Sneak a Peek

 In Lessons from a Small Town

Sneak a Peek is a new concept for me. I understand that it is an opportunity offered to young school children and caregivers to meet the teacher and to become familiar with the school setting. The objective is to reduce potential stress.

Well…. Back in 1957, there was no Sneak a Peek. But, I already knew kindergarten was not for me. By July of that year, I was ready to declare that I would take a hard pass on kindergarten. In New York State, you did not need to turn five until December in order to attend kindergarten. I was a November baby, so, I was eligible for school at my current age of four. Since I had two younger sisters at home, it was my turn to leave the nest, willingly or unwillingly.

                entrance to Ames sign

I liked my family. I enjoyed playing with my three sisters in our small town of Ames, New York. There, I had all the fun I needed. For example, I rode my bike, set up a playhouse in the barn, caught polliwogs in the crick, and walked to the corner store for a Popsicle.

       Ames Methodist Church

For a spiritual activity, I attended Sunday School at the Ames Methodist Church. There I participated in all Bible related activities. For me, I especially liked putting white paper sheep figures decorated with fluffy cotton balls on the green felt flannel board…and then I went home for a delicious Sunday dinner.

    Canajoharie, New York welcome sign

To fulfill any literary requirement I attended the weekly pre-school Story Hour at the Canajoharie Library six miles away. Here I picked out a picture book and sat crossed legged on the tile floor as I listened carefully to a kind, older woman read a story. Afterwards, I happily ate my cookie and drank my Hawaiian Punch from a Dixie cup … and then I went home and played outside.

      Shunk Road sign in Ames, New York

When my older sister attended kindergarten the year before, I watched the enormous school bus lumber down the adjacent unpaved Shunk Road. Dust swirls trailed behind the yellow monster marking its path. Silhouettes of kids bounced up and down in the windows. From afar, they seemed happy. But I was happier to wave goodbye to Chris and return back to my bedroom to play 45’s on my record player.
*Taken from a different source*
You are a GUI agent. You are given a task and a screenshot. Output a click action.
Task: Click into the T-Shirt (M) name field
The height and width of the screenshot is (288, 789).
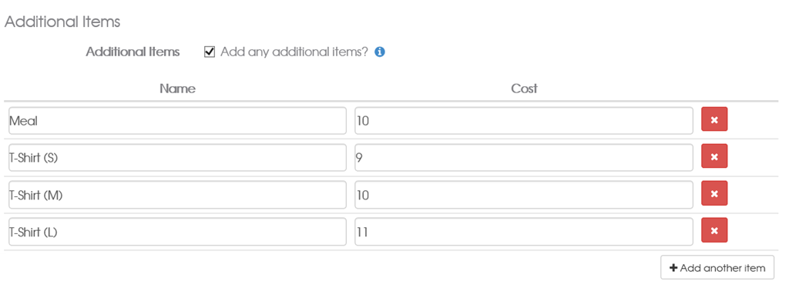coord(178,195)
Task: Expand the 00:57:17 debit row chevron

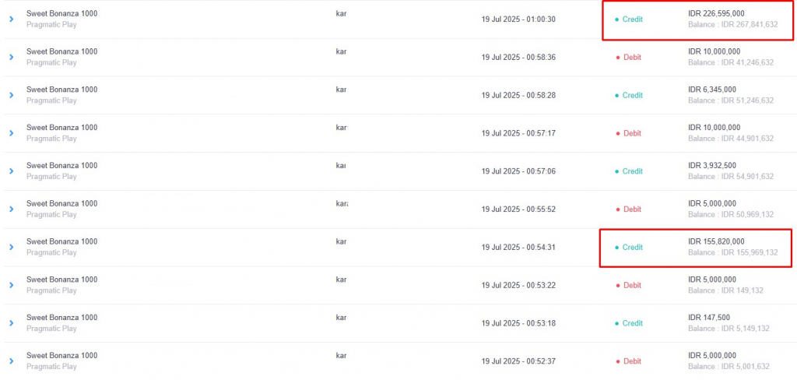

And so, the dreaded day came on the Tuesday after Labor Day in 1957. New shoes. A brightly colored starched dress with a full petticoat. Combed hair and skin smelling like Ivory soap. But, a pretty, fragrant little girl did not make for a happy one.

                     Kim

You see, I was only four. I weighed less than a piece of carry-on luggage. My skinny legs resembled those of a flamingo, but were not quite as long. I tried crying. That did not work. “Oh, you will like kindergarten” my mother tried to assure me. “No, I won’t I mumbled.” I was pretty smart at that age and had already assessed the situation. “Here is a box of raisins.” My mother offered a bribe. The miniature Sun-Maid Raisins box with a smiling girl wearing a red bonnet was of no comfort to me. At least mom could have offered me a Three Musketeers bar.

The black rubber treads on the school bus steps confirmed the peril ahead. I could barely lift my body up onto each of the three steps and into the bus. And after a fifteen-minute ride, there I was at East Hill Elementary School.

Well, as you can imagine, I was right. Kindergarten was a disaster. I did not enjoy sitting on the hard, cold floor listening to a story. I did not enjoy playing house in the play area. Since I was the smallest, I was always the baby and was lugged around by a larger girl portraying my mother. I did not like music time. I always got the rhythm sticks. I coveted the triangle. And I spent most of my time crying in the doorway looking for my older sister across the hallway in the first grade classroom.

And finally, after what seemed like seven hours, but was really only three, I went back home for lunch on the school bus. Safe. Happy. Yet dreading the rinse and repeat of the next day.

So, even if Sneak a Peek was in existence back then, it would not have been of any comfort to me. The dye had already been cast.  I knew what I was in for without a peek. All I could do was brace for a long school year and wait for weekends, vacations, summer—and pray for multiple viruses and illnesses.

To all you kids and caregivers out there, I hope this new safety net works out for you. And for an extra measure of comfort, maybe someone can throw in a box of raisins on the first day. Or even better, a Three Musketeers bar! Good luck! I sincerely hope it goes better for you all than it did for me. Meanwhile, I will be still trying to let go of my impactful kindergarten experience of sixty-seven years ago.